Давай положим так. Представь, что ты сидишь в кресле и сидишь совершенно неподвижно. Ключевое слово «совершенно». Ты не можешь не то что ворочаться, принимая более удобную позу, но даже пальцем ноги пошевелить не можешь. Будто неодушевленный предмет, которому, по законам природы, не положено двигаться без внешнего вмешательства. Но пока ты сидишь вот так (и претерпеваешь неудобства, само собой), внутри тебя рождается напряжение, копится энергия. И чем больше ее становится, тем сильнее растет желание шевельнуться. Ты вся обращаешься в свое тело, твои чувства ограничены его ощущениями, ты «внутри», и мозг лихорадочно посылает тебе импульсы, призывая сдвинуться хоть на миллиметр, чтобы нарушить эту тактильную изоляцию — но тело остается парализованным. А энергия зреет и зреет, готовясь прорваться, лопнуть, как набухшая почка, и внести свою лепту в мир извне. И ты знаешь, что это случится, но случится бесконтрольно, отдельно от тебя, быть может, разорвав тебя на части, пока ты замерла в покое. Вот что сейчас со мной. Я остановилась, отвердела, я обрела равновесие и устойчивость, и для внешнего мира меня словно нет. Пусть это состояние амебы, но для меня, ежедневно предающейся моральному самобичеванию, это отдушина. Покой — то, чего не доставало мне долгие годы, — я нашла в Колдфилде, и хотя бы ради него здесь стоило оказаться. Но мне стоит быть настороже — ведь покой этот временный, и рано или поздно будет нарушен.
Прости за эту долгую преамбулу — мне нужно было с кем-то поделиться. Удивительно, как сблизила нас разлука: прежде мне бы и в голову не пришло говорить тебе такие вещи. А ты вряд ли бы рассказала про Даниэля — признаться, я даже была обескуражена твоей откровенностью. Какое облегчение, что ты не приняла предложение мистера Хамфри! Теперь ты вольна следовать выбору твоего сердца. И я от всей души желаю тебе счастья (говорю без сарказма, честно-честно).

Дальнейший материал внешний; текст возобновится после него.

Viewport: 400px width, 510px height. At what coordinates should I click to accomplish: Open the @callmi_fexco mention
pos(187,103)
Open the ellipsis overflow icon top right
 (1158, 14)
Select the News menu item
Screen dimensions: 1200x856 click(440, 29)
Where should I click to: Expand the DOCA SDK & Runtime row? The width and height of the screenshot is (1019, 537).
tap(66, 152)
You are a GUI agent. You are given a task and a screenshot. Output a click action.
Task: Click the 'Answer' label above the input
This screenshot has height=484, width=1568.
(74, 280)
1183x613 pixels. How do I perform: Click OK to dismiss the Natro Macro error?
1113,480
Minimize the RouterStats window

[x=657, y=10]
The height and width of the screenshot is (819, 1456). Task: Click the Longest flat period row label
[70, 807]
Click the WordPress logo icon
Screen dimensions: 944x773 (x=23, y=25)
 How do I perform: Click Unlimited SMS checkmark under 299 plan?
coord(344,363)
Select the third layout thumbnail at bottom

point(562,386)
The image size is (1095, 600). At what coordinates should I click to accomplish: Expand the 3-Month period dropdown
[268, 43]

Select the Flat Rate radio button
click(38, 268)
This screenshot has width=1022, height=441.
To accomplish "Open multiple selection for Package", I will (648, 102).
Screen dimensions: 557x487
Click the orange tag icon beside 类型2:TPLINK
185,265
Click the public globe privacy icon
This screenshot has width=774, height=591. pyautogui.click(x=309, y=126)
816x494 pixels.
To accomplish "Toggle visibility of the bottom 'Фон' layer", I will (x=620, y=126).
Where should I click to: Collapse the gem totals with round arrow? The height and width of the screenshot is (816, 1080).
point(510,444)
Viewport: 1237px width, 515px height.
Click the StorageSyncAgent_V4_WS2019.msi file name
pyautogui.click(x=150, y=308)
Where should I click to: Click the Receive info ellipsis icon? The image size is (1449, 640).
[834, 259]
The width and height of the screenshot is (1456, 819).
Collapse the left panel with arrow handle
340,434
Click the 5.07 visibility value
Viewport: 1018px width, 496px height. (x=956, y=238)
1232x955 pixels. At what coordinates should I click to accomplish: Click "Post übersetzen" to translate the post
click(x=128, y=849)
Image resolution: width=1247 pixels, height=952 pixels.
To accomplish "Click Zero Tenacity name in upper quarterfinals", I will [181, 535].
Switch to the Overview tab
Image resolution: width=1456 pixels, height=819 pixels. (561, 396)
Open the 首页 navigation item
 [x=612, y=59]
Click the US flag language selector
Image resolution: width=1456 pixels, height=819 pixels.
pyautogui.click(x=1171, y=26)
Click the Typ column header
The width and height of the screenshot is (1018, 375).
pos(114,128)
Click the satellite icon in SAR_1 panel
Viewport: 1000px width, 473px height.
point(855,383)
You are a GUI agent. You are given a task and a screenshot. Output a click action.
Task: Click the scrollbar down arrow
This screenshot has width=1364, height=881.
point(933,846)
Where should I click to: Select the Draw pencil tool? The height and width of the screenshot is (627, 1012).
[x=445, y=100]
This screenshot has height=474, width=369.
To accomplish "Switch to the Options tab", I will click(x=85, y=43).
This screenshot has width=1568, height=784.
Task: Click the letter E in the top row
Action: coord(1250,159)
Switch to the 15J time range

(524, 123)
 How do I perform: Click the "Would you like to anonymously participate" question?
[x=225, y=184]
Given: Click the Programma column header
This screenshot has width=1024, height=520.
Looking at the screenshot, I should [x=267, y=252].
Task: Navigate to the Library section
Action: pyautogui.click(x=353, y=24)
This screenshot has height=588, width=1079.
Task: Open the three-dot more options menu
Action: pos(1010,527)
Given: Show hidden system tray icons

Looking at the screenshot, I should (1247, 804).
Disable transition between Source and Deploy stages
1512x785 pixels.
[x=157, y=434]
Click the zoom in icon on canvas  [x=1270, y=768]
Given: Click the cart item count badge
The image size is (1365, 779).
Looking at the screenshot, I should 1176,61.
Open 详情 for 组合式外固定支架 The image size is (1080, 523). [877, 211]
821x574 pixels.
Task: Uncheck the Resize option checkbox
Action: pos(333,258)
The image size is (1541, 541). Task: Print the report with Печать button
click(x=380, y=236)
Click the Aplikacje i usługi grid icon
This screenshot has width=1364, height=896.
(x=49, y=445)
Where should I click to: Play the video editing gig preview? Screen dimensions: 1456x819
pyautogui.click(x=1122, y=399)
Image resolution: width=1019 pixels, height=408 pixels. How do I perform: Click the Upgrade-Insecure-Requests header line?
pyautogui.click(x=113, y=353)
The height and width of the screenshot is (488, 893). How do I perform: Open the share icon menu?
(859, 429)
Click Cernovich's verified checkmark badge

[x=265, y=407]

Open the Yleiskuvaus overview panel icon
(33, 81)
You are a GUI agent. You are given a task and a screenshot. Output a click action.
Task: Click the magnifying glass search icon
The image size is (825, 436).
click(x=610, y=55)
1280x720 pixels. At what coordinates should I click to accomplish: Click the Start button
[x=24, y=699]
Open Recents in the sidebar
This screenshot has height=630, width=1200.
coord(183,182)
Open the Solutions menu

Еще немного о моих делах. Только чур, о том, что я тут пишу, молчок — родителям незачем знать все подробности, а то еще накрутят себя. Я это к тому, что даже не вздумай проболтаться им, что я заболела. Да, я заболела. Этого и следовало ожидать: я не раз писала тебе, что обогрев здесь стал моей главной заботой. Я, как старушка, полюбила класть ноги на каминную решетку, и почти до кончика носа укутываться в плед. Как видишь, мне это не помогло.
Сейчас прошло уже полторы (а может, и все две) недели, и я иду на поправку. Могу принять сидячее положение и писать тебе письмо (но утомляюсь быстро, это третий заход). Конечно, нашелся доброволец написать это письмо под мою диктовку — Ката Хоупфул, несносная гувернантка — но я скорее выпью склянку чернил, чем доверю свои мысли этой сторожевой псине. Да, получилось грубовато, но зачеркивать не буду: она заслужила. Две недели житья мне не давала и по-прежнему продолжает изводить, сколько бы я ни пыталась выставить ее за дверь своей комнаты. Сложно в двух словах описать, чем именно она мне так опостылела, но я попробую.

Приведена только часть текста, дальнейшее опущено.